Aku mengangguk menyetujui ucapan Pak Dani. "Sebuah pemikiran yang tidak biasa ya," komentarku akhirnya.

"Begitulah. Itu mengapa kita harus meyakinkan pemilik resor ini untuk menyerahkan pembangunan resor berikutnya ke perusahaan kita. Saya sangat tertarik memahami pemikiran-pemikirannya yang tidak biasa."

"Bapak sudah pernah bertemu dengan pemiliknya sebelumnya?"

Pak Dani menggeleng. "Tetapi hari ini kita akan bertemu, yuk kita masuk sekarang," ajak Pak Dani.

"Saya cari toilet dulu ya Pak, sebentar," ujarku teringat tujuan awal keluar lebih dahulu dari mobil. Selepas Pak Dani mengiyakan dan meninggalkanku untuk mencari toilet, aku bergegas bertanya pada pegawai resor yang kutemui untuk lokasi toilet terdekat.

Untung saja letak toilet terdekat dari lokasi parkir tidak membutuhkan waktu lama untuk ditemukan, sehingga aku tidak perlu tersesat mengelilingi resor yang cukup luas ini. Baru saja aku melangkah menuju toilet wanita, tiba-tiba saja tubuhku beradu dengan tubuh orang lain.
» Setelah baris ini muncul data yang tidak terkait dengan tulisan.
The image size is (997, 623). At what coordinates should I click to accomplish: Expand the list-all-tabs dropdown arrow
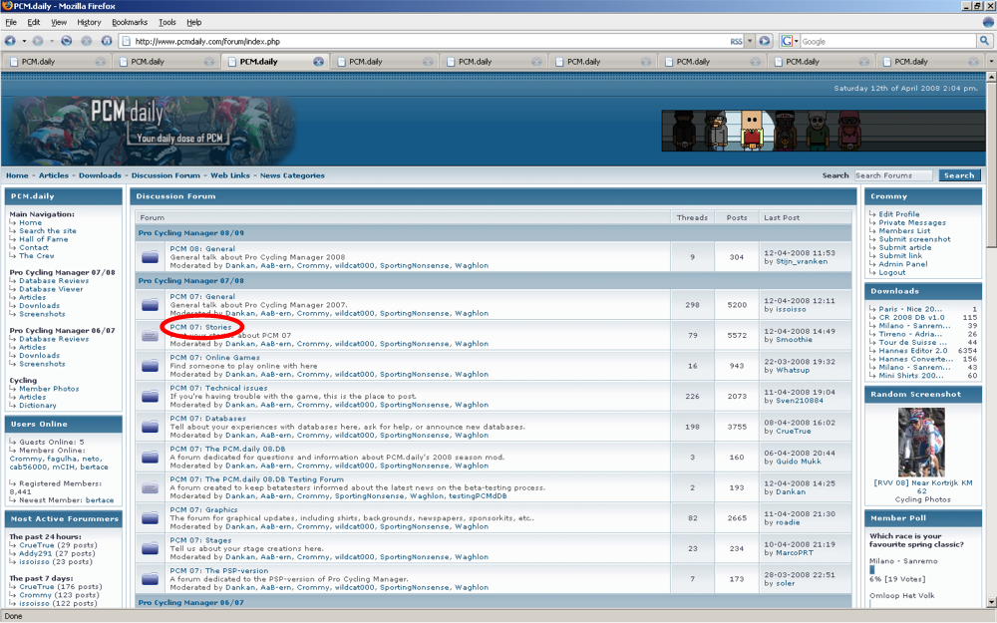click(990, 62)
"Ah maaf." Sebuah suara dengan cepat keluar dari mulut pria yang baru saja menabrakku. Ia berusaha menahan tubuhku yang terasa oleng dan hampir saja terjatuh. Aku menolak pegangan tangannya dan berusaha menyeimbangkan diri sendiri.

"Hmm, tipe perempuan yang tidak ingin menyusahkan orang lain," seru pria itu sesaat setelah aku berhasil menyeimbangkan tubuh. "Menarik," lanjut sang pria ketika aku membalas tatapannya.

Belum sempat aku menanyakan maksud ucapannya, pria itu telah menghilang dari hadapanku. Bukan pertama aku mendengar ucapan ini, tetapi kali ini terdengar berbeda. Segera aku berbalik untuk melihat pria itu lebih saksama, namun ia sudah menghilang dari pandangan.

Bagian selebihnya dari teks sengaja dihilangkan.